[Task prompt]
Look for the line containing "Close the debit note dialog" and the line containing "Given: Click the 보낼데이터 property key" in the entries below. Copy those two and all lines between them exactly, leaving out pictures.
++++++
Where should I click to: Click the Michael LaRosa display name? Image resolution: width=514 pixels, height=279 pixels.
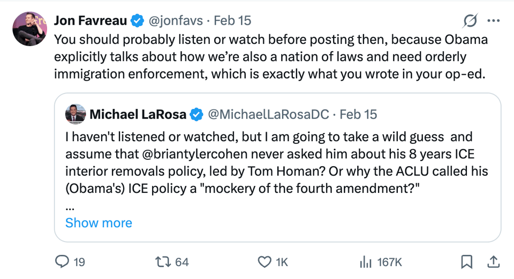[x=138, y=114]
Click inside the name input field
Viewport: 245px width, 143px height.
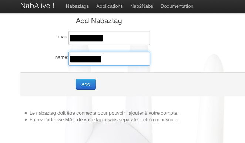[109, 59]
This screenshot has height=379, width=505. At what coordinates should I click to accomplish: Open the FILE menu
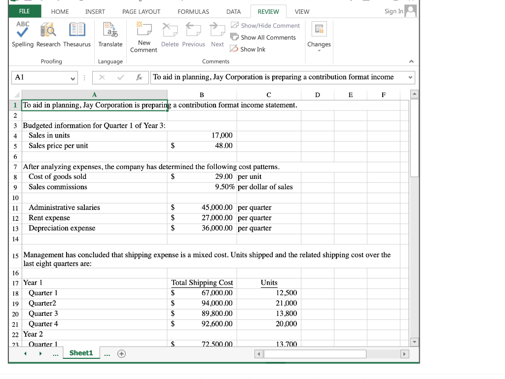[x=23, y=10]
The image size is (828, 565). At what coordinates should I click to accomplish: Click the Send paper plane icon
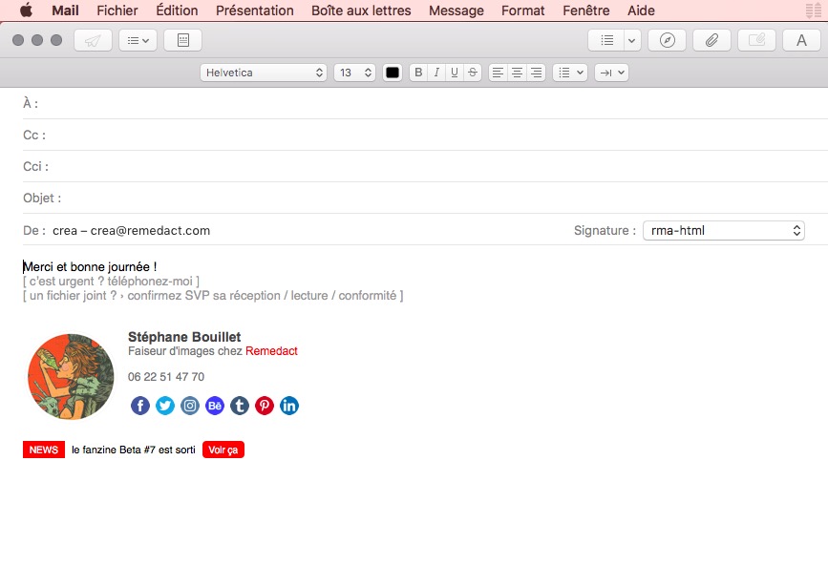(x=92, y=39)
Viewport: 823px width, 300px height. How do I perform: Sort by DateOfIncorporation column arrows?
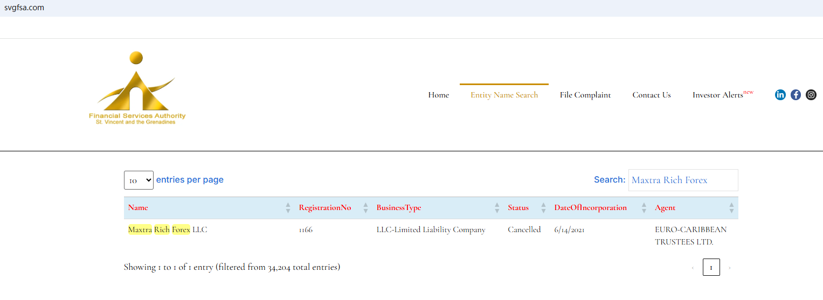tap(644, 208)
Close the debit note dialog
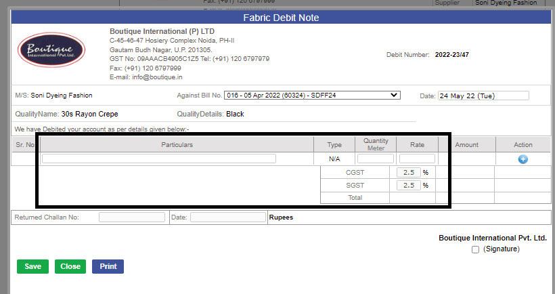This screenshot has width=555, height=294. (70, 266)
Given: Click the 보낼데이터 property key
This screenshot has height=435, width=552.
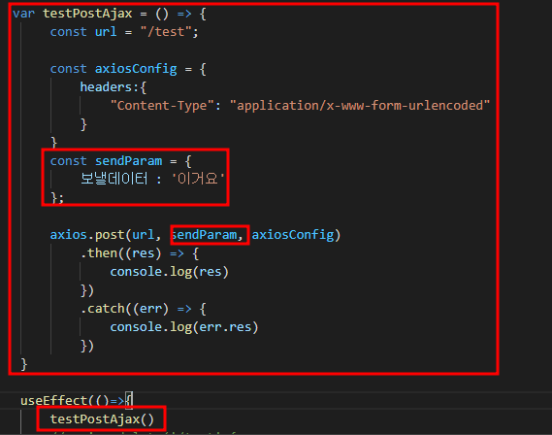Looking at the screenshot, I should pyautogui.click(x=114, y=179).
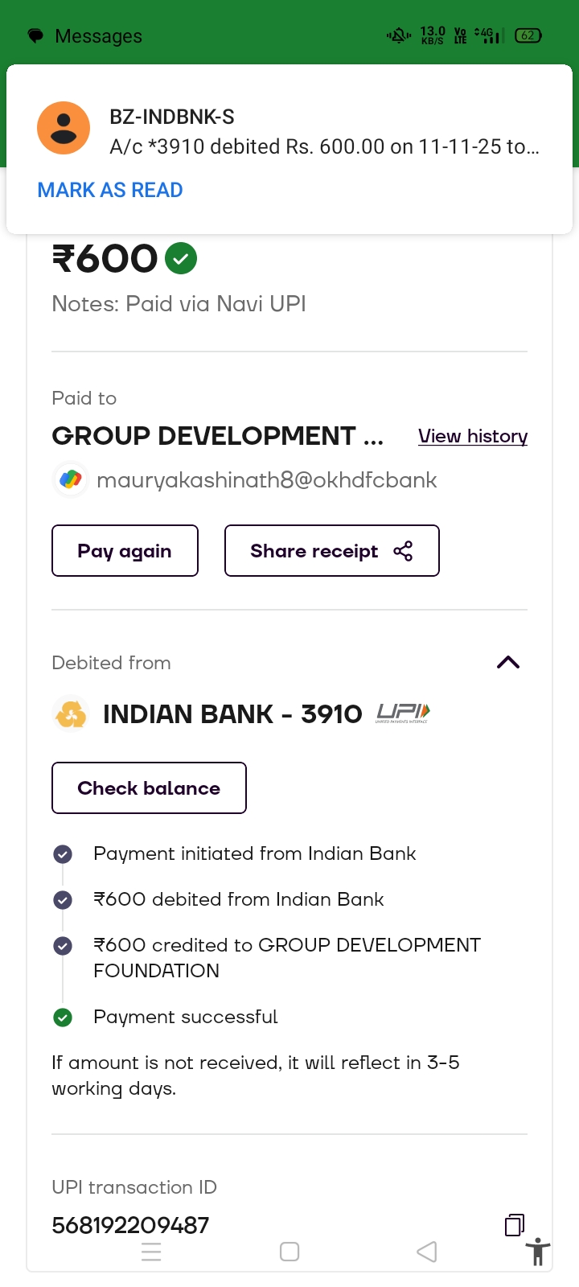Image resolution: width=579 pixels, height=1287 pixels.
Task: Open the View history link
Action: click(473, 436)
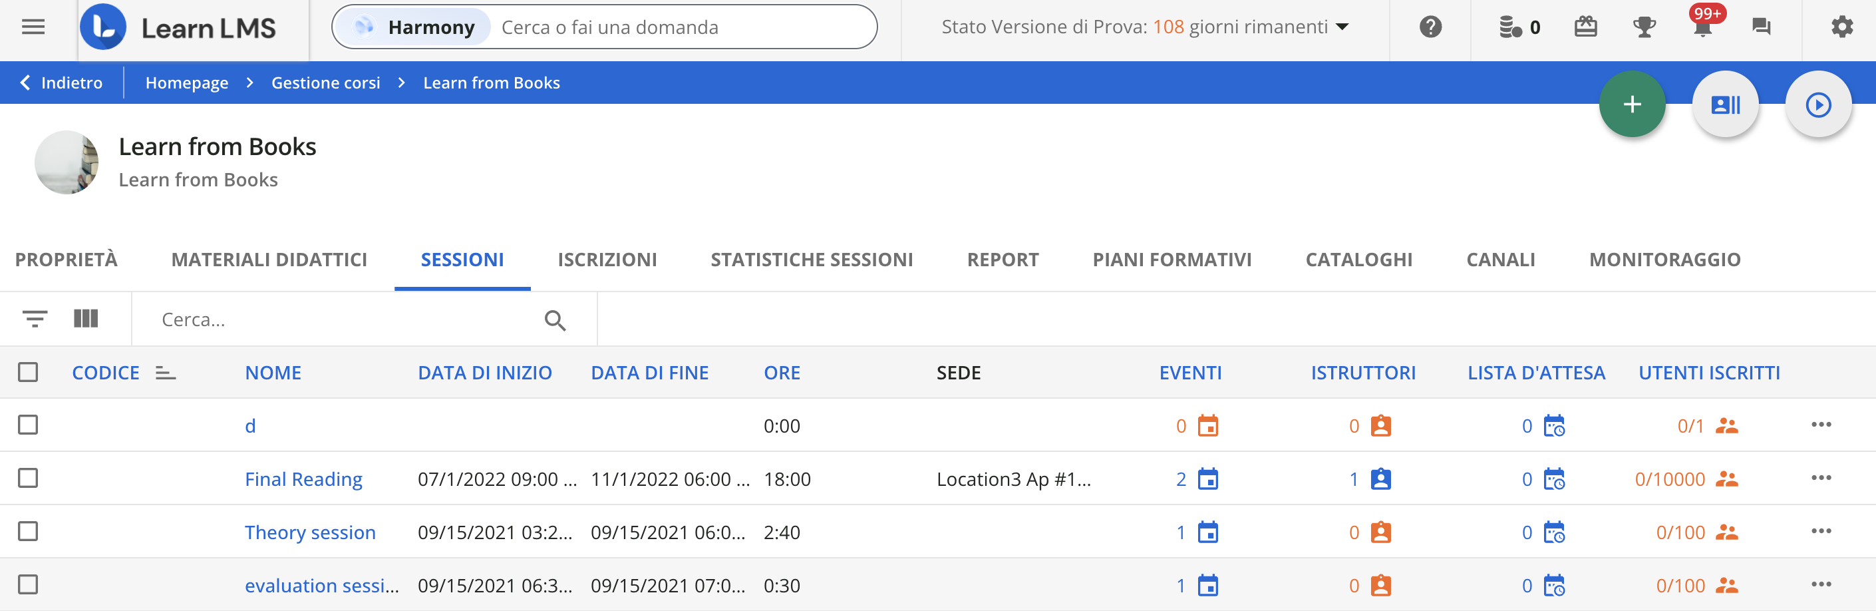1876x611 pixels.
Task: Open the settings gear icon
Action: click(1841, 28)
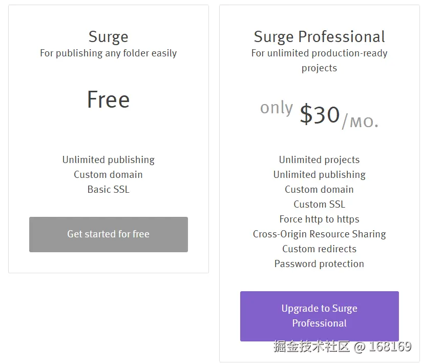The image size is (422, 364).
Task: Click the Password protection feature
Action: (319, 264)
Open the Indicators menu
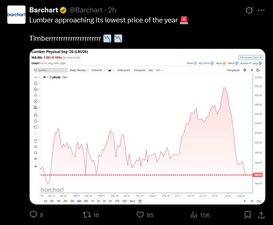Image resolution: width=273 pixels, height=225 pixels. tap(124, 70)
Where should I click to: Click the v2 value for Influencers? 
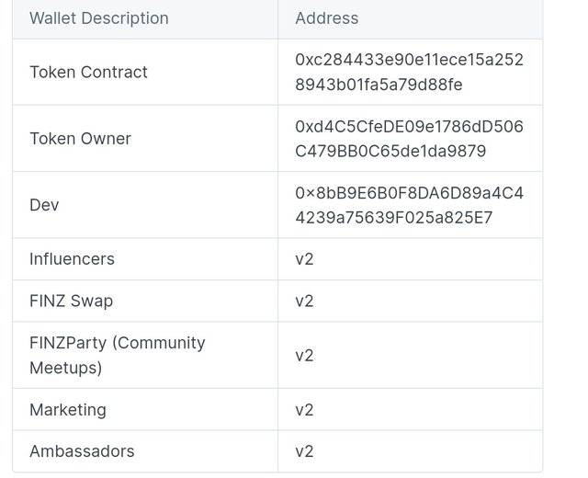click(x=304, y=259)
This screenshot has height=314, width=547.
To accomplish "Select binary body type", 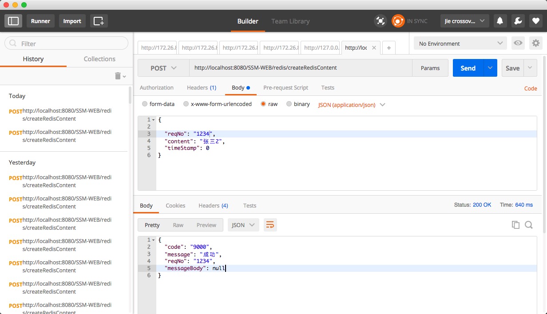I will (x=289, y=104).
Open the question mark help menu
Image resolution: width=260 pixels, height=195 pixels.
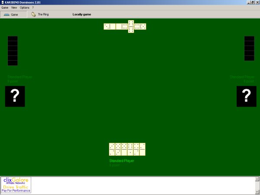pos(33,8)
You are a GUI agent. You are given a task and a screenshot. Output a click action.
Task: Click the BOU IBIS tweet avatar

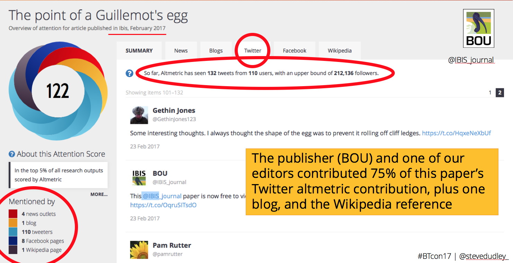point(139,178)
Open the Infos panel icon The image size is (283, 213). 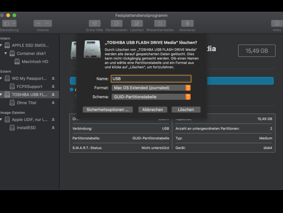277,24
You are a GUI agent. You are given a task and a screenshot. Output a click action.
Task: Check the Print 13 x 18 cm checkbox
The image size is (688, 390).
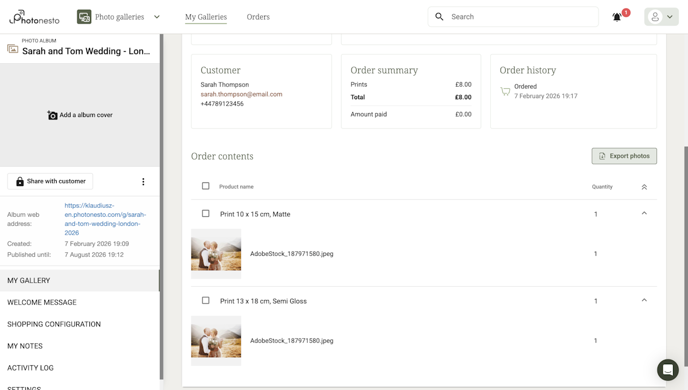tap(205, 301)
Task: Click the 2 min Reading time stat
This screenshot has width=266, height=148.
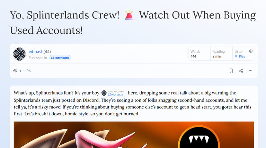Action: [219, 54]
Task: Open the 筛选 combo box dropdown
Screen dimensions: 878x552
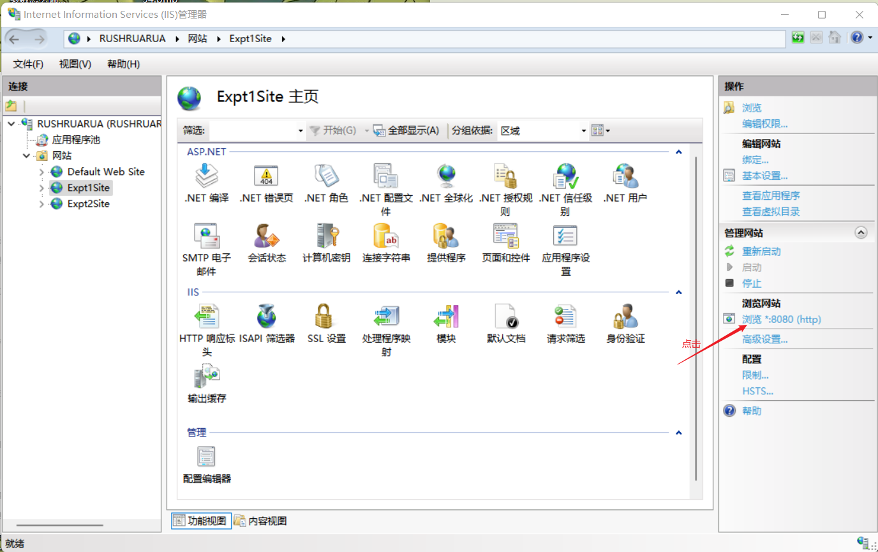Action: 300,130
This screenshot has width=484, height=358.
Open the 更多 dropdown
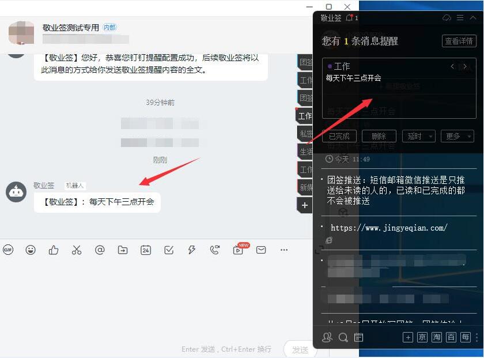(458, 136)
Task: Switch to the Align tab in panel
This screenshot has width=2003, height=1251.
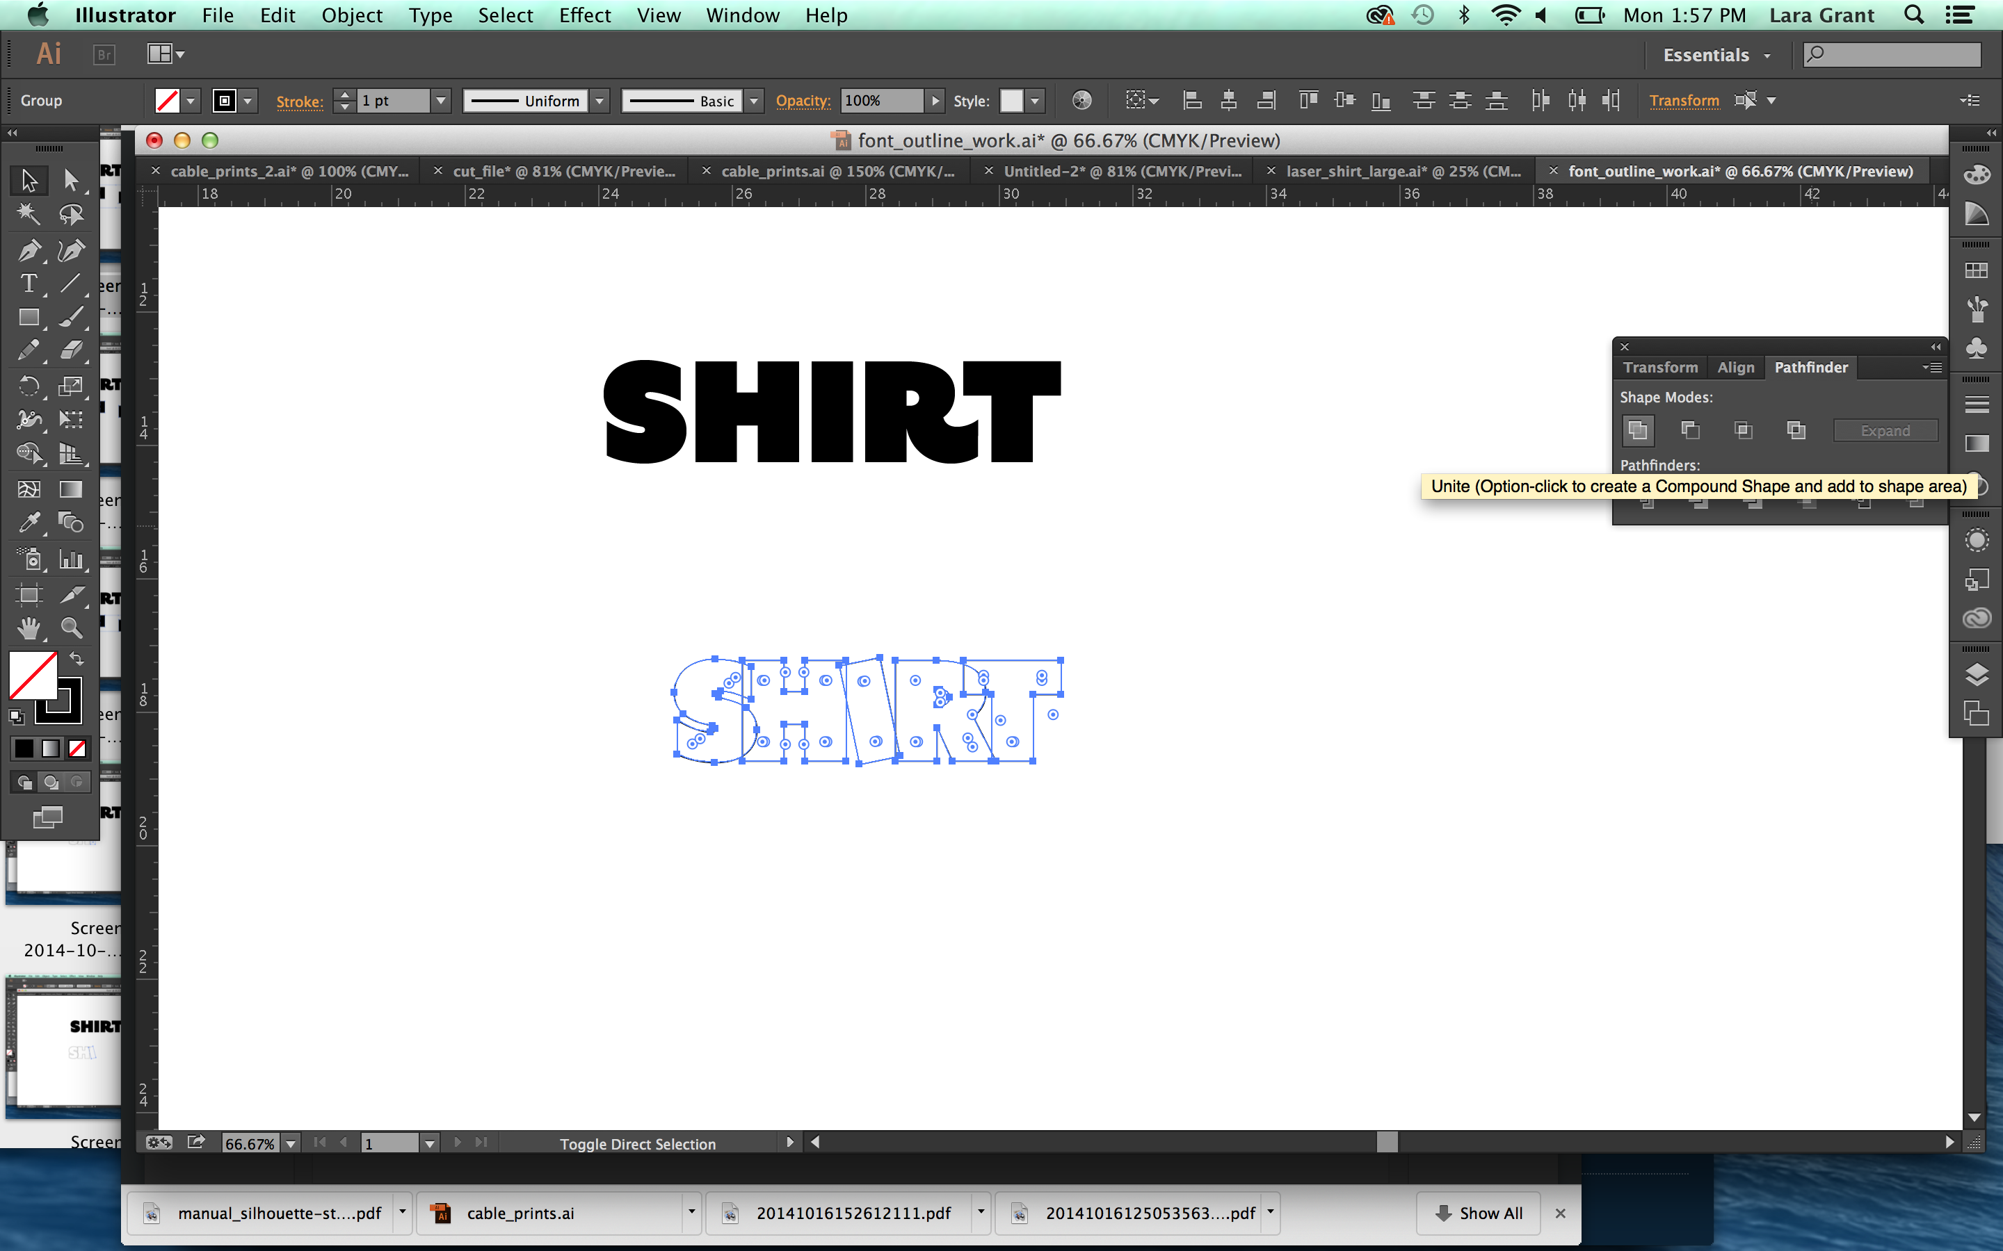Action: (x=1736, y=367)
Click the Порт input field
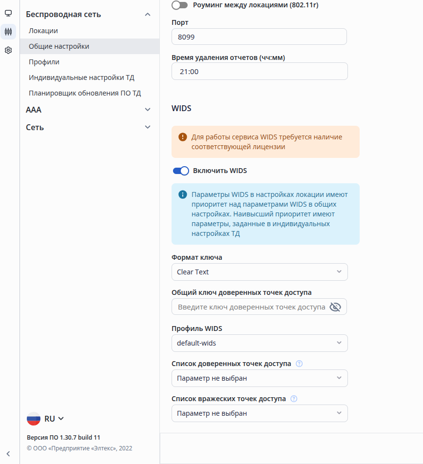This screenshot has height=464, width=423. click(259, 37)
++++++
[Written solution]
Close the debit note dialog
This screenshot has width=555, height=294. (70, 266)
Given: Click the 보낼데이터 property key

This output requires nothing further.